Source data:
● ● ● ●
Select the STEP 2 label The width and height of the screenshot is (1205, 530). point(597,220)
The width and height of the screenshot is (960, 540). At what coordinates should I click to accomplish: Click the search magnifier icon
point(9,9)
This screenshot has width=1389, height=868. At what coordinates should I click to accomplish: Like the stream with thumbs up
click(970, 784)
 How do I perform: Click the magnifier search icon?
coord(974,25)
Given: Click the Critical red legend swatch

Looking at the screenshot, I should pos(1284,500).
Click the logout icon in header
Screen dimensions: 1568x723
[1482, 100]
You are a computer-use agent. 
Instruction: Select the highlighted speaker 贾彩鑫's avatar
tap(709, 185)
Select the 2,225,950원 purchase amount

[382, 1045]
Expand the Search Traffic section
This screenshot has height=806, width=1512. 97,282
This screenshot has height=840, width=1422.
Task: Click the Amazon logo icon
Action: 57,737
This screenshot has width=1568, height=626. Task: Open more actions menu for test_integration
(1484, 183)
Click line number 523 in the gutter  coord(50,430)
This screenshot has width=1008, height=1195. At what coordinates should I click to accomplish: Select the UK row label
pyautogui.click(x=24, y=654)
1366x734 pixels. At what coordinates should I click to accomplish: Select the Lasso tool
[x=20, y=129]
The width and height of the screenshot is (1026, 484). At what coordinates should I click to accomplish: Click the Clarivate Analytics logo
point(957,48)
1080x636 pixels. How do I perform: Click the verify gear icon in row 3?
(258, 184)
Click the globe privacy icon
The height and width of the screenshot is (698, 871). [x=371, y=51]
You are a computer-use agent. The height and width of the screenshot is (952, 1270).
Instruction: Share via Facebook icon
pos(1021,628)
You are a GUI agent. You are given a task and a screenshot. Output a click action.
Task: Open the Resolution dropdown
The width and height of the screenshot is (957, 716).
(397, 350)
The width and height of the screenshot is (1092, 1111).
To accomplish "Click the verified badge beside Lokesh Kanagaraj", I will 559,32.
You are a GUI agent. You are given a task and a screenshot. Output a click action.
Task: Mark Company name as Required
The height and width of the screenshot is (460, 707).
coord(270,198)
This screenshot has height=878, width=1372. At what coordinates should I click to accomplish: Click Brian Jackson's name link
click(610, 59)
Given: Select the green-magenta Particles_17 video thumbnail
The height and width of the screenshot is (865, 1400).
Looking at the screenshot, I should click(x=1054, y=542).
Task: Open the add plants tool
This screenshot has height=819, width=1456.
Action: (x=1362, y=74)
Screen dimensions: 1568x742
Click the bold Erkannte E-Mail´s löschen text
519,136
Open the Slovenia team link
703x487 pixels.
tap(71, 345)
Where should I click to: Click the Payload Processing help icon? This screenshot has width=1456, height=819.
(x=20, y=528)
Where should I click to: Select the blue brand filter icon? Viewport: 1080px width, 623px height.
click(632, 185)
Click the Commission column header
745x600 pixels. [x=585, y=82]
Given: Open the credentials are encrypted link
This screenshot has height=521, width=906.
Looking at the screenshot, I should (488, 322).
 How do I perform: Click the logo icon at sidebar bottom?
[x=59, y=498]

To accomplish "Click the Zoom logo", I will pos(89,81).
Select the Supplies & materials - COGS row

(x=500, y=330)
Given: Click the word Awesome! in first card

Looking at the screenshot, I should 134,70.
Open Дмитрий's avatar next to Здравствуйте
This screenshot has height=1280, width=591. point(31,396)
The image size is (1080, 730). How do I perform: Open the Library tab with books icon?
● ● ● ●
Can you output every one of the lines above word for word, with nothing changed?

Select the STEP 2 label The width and height of the screenshot is (1205, 530). point(597,220)
The width and height of the screenshot is (960, 540). At what coordinates should I click to accomplish: Click the search magnifier icon
point(9,9)
This screenshot has width=1389, height=868. At what coordinates should I click to accomplish: Like the stream with thumbs up
click(970, 784)
 How do I perform: Click the magnifier search icon?
coord(974,25)
Given: Click the Critical red legend swatch

Looking at the screenshot, I should pos(1284,500).
Click the logout icon in header
Screen dimensions: 1568x723
[1482, 100]
You are a computer-use agent. 
Instruction: Select the highlighted speaker 贾彩鑫's avatar
tap(709, 185)
Select the 2,225,950원 purchase amount

[382, 1045]
Expand the Search Traffic section
This screenshot has height=806, width=1512. 97,282
This screenshot has height=840, width=1422.
Task: Click the Amazon logo icon
Action: 57,737
This screenshot has width=1568, height=626. Task: Open more actions menu for test_integration
(1484, 183)
Click line number 523 in the gutter  coord(50,430)
This screenshot has width=1008, height=1195. At what coordinates should I click to accomplish: Select the UK row label
pyautogui.click(x=24, y=654)
1366x734 pixels. At what coordinates should I click to accomplish: Select the Lasso tool
[x=20, y=129]
The width and height of the screenshot is (1026, 484). At what coordinates should I click to accomplish: Click the Clarivate Analytics logo
point(957,48)
1080x636 pixels. How do I perform: Click the verify gear icon in row 3?
(258, 184)
Click the globe privacy icon
The height and width of the screenshot is (698, 871). [x=371, y=51]
You are a computer-use agent. The height and width of the screenshot is (952, 1270).
Instruction: Share via Facebook icon
pos(1021,628)
You are a GUI agent. You are given a task and a screenshot. Output a click action.
Task: Open the Resolution dropdown
The width and height of the screenshot is (957, 716).
(397, 350)
The width and height of the screenshot is (1092, 1111).
To accomplish "Click the verified badge beside Lokesh Kanagaraj", I will 559,32.
You are a GUI agent. You are given a task and a screenshot. Output a click action.
Task: Mark Company name as Required
The height and width of the screenshot is (460, 707).
coord(270,198)
This screenshot has height=878, width=1372. At what coordinates should I click to accomplish: Click Brian Jackson's name link
click(610, 59)
Given: Select the green-magenta Particles_17 video thumbnail
The height and width of the screenshot is (865, 1400).
Looking at the screenshot, I should click(x=1054, y=542).
Task: Open the add plants tool
This screenshot has height=819, width=1456.
Action: (x=1362, y=74)
Screen dimensions: 1568x742
Click the bold Erkannte E-Mail´s löschen text
519,136
Open the Slovenia team link
703x487 pixels.
tap(71, 345)
Where should I click to: Click the Payload Processing help icon? This screenshot has width=1456, height=819.
(x=20, y=528)
Where should I click to: Select the blue brand filter icon? Viewport: 1080px width, 623px height.
click(632, 185)
Click the Commission column header
745x600 pixels. [x=585, y=82]
Given: Open the credentials are encrypted link
This screenshot has height=521, width=906.
Looking at the screenshot, I should (488, 322).
 How do I perform: Click the logo icon at sidebar bottom?
[x=59, y=498]

To accomplish "Click the Zoom logo", I will pos(89,81).
Select the Supplies & materials - COGS row

(x=500, y=330)
Given: Click the word Awesome! in first card

Looking at the screenshot, I should 134,70.
Open Дмитрий's avatar next to Здравствуйте
This screenshot has height=1280, width=591. point(31,396)
The image size is (1080, 730). How do I perform: Open the Library tab with books icon?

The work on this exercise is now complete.